## Assigned task
In the listing below, find the line with "Sök (689, 243)" and the line with "Politique de confidentialité (507, 2389)". Repeat those two lines and all lines between them exactly.

## Material supplied
....
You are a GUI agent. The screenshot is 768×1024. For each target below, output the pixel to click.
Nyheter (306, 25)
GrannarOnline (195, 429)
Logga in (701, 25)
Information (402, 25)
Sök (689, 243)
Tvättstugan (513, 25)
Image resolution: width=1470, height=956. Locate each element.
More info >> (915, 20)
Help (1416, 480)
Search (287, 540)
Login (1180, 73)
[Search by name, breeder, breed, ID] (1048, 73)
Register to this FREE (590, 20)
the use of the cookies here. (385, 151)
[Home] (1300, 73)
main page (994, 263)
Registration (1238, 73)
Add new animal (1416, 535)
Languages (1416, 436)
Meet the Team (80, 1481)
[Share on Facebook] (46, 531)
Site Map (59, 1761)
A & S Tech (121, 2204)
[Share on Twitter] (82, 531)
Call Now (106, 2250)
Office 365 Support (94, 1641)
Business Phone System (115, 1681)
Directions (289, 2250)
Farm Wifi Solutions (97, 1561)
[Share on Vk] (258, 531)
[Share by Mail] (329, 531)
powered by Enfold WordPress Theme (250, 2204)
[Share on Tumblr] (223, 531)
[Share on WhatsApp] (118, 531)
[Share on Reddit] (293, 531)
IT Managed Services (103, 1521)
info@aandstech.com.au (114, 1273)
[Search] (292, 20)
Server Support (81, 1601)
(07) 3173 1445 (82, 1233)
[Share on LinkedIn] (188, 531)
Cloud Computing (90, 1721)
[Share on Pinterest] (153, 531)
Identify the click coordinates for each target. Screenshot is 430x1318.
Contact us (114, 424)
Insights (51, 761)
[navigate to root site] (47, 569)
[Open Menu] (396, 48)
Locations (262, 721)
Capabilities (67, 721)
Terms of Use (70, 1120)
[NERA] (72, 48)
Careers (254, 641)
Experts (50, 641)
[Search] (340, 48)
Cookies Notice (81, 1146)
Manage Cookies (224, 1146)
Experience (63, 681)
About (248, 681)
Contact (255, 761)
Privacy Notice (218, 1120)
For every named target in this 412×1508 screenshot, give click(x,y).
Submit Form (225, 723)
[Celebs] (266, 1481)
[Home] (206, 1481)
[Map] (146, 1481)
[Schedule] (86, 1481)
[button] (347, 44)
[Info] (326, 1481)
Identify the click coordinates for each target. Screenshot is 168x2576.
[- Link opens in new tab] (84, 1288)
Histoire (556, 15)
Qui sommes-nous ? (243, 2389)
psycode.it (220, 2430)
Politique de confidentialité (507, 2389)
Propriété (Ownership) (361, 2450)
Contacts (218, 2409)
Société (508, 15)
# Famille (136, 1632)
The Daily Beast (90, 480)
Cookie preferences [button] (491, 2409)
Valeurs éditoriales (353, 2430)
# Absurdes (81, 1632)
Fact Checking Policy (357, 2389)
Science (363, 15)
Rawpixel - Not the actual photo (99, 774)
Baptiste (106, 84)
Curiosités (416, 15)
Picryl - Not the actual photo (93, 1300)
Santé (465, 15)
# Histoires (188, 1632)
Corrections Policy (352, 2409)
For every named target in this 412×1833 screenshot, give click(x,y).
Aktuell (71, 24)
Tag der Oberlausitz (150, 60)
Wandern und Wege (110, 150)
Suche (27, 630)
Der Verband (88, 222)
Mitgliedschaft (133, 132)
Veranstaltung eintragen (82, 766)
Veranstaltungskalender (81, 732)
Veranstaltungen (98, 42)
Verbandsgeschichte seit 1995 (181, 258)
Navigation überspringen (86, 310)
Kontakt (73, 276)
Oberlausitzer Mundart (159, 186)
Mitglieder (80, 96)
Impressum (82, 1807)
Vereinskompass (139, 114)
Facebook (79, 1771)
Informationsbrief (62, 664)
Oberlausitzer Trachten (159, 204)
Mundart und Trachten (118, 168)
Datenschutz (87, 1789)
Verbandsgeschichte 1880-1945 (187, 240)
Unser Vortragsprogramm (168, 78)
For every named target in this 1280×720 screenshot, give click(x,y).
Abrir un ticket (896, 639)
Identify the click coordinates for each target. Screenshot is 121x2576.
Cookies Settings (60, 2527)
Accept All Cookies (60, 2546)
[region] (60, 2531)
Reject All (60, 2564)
....
## Exercise response
Sök (689, 243)
Tvättstugan (513, 25)
Image resolution: width=1470, height=956. Locate each element.
More info >> (915, 20)
Help (1416, 480)
Search (287, 540)
Login (1180, 73)
[Search by name, breeder, breed, ID] (1048, 73)
Register to this FREE (590, 20)
the use of the cookies here. (385, 151)
[Home] (1300, 73)
main page (994, 263)
Registration (1238, 73)
Add new animal (1416, 535)
Languages (1416, 436)
Meet the Team (80, 1481)
[Share on Facebook] (46, 531)
Site Map (59, 1761)
A & S Tech (121, 2204)
[Share on Twitter] (82, 531)
Call Now (106, 2250)
Office 365 Support (94, 1641)
Business Phone System (115, 1681)
Directions (289, 2250)
Farm Wifi Solutions (97, 1561)
[Share on Vk] (258, 531)
[Share by Mail] (329, 531)
powered by Enfold WordPress Theme (250, 2204)
[Share on Tumblr] (223, 531)
[Share on WhatsApp] (118, 531)
[Share on Reddit] (293, 531)
IT Managed Services (103, 1521)
info@aandstech.com.au (114, 1273)
[Search] (292, 20)
Server Support (81, 1601)
(07) 3173 1445 (82, 1233)
[Share on LinkedIn] (188, 531)
Cloud Computing (90, 1721)
[Share on Pinterest] (153, 531)
Identify the click coordinates for each target. Screenshot is 430x1318.
Contact us (114, 424)
Insights (51, 761)
[navigate to root site] (47, 569)
[Open Menu] (396, 48)
Locations (262, 721)
Capabilities (67, 721)
Terms of Use (70, 1120)
[NERA] (72, 48)
Careers (254, 641)
Experts (50, 641)
[Search] (340, 48)
Cookies Notice (81, 1146)
Manage Cookies (224, 1146)
Experience (63, 681)
About (248, 681)
Contact (255, 761)
Privacy Notice (218, 1120)
For every named target in this 412×1508 screenshot, give click(x,y).
Submit Form (225, 723)
[Celebs] (266, 1481)
[Home] (206, 1481)
[Map] (146, 1481)
[Schedule] (86, 1481)
[button] (347, 44)
[Info] (326, 1481)
Identify the click coordinates for each target. Screenshot is 168x2576.
[- Link opens in new tab] (84, 1288)
Histoire (556, 15)
Qui sommes-nous ? (243, 2389)
psycode.it (220, 2430)
Politique de confidentialité (507, 2389)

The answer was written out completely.